Neubau des EKZ Berliner Platz in Jenfeld: Planung kommt endlich voran

Es geht voran! Der Planungsausschuss der Bezirksversammlung Wandsbek hat der Einleitung des Bebauungsplanverfahrens für das EKZ Berliner Platz, auch bekannt unter dem Namen "Jenfeld 28", zugestimmt. Zum Neubaukonzept gab es Streitigkeiten.

Leerstand, Risse in den Wänden und eine undichte Decke im Parkhaus: Das EKZ Berliner Platz ist eindeutig baufällig. Deshalb soll das Nahversorgungszentrum abgerissen und neu gebaut werden – 140 Wohnungen inklusive. Doch der Planungsausschuss der Bezirksversammlung Wandsbek weigerte sich bislang, der Einleitung des Bebauungsplanverfahrens zuzustimmen. Der Grund dafür: Streitigkeiten zwischen den Ladenmietern und der Eigentümerin Matrix GmbH. Beide Parteien scheinen nun eine einvernehmliche Lösung gefunden zu haben. Denn der Planungsausschuss hat sein Jawort zum Bebauungsplanverfahren gegeben. Daran sind weitere Vorgaben für den Investor geknüpft.

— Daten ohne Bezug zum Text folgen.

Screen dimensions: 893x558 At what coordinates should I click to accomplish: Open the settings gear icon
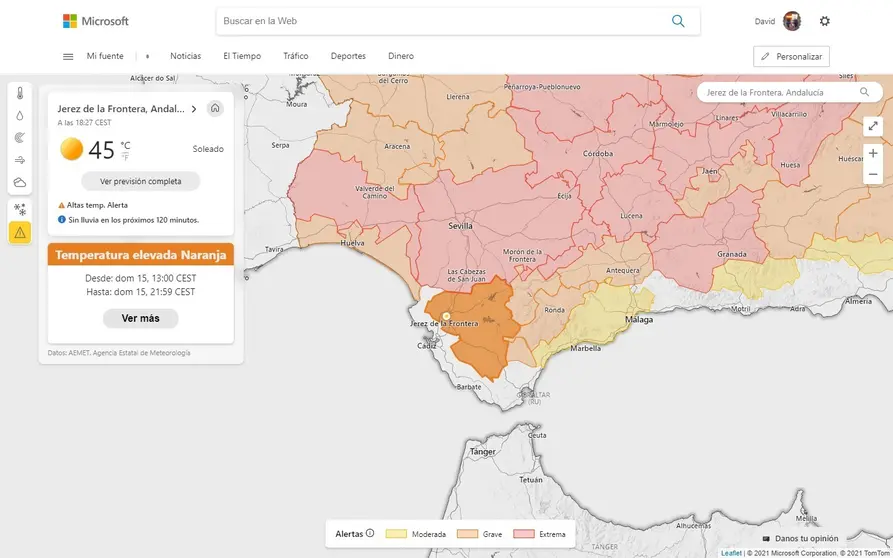(824, 21)
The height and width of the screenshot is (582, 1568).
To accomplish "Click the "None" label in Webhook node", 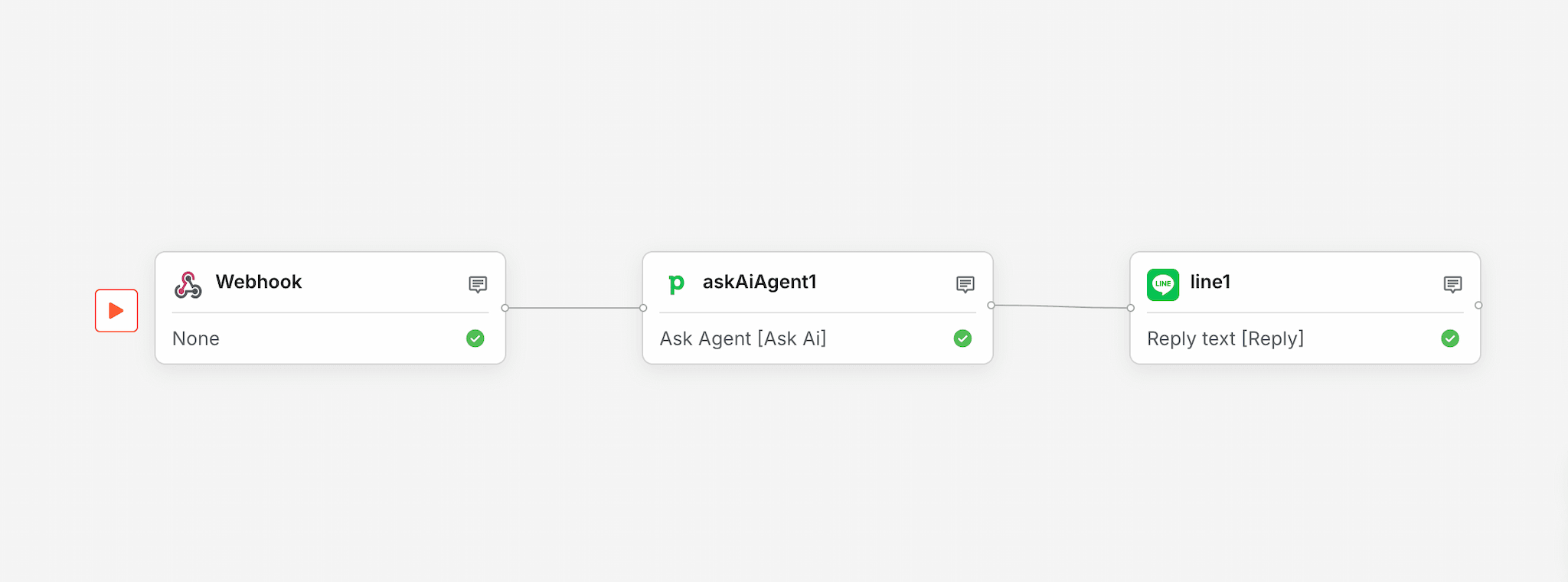I will point(196,338).
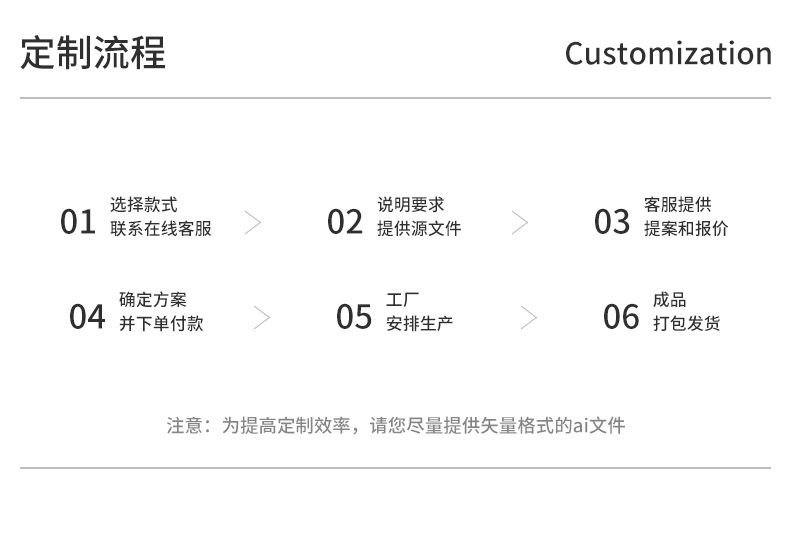
Task: Click the 定制流程 heading
Action: [93, 53]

Insgesamt 13 Maßnahmen beschlossen

Unter den 13 vom Planungsausschuss festgelegten Maßnahmen dürfte dies der wichtigste Absatz sein: "Die Investoren stellen sicher, dass die für die am Standort existierenden Unternehmen und Arztpraxen gefundenen einvernehmlichen Lösungen gegenüber dem Bezirksamt schriftlich bestätigt und umgesetzt werden." Ferner soll sich die Matrix GmbH darum bemühen, die kleineren Gewerbebetriebe, die am Standort verbleiben wollen, während der Bauphase ortsnah unterzubringen. Supermärkte an der Schöneberger Straße gewährleisten außerdem die Versorgung der Anwohner auch während des Umbaus. Weitere wichtige Maßnahmen, die der Planungsausschuss festgelegt hat, zielen auf eine insektenfreundliche Außenbeleuchtung, 30 Prozent öffentlich geförderte und barrierefreie Wohnungen sowie die Kostenübernahme für eine StadtRAD-Station durch den Investor im ersten Jahr. Nach der Feststellung des Bebauungsplans kann die Stadt im nächsten Schritt eine Baugenehmigung erteilen.